Stored records
******

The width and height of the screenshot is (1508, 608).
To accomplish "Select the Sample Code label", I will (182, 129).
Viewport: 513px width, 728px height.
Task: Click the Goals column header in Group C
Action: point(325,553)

******

> **INSTRUCTIONS FOR THE TASK**
Print each entry above again, exactly as it was given.

> **WRITTEN ANSWER**
The width and height of the screenshot is (1508, 608).
To accomplish "Select the Sample Code label", I will (182, 129).
Viewport: 513px width, 728px height.
Task: Click the Goals column header in Group C
Action: point(325,553)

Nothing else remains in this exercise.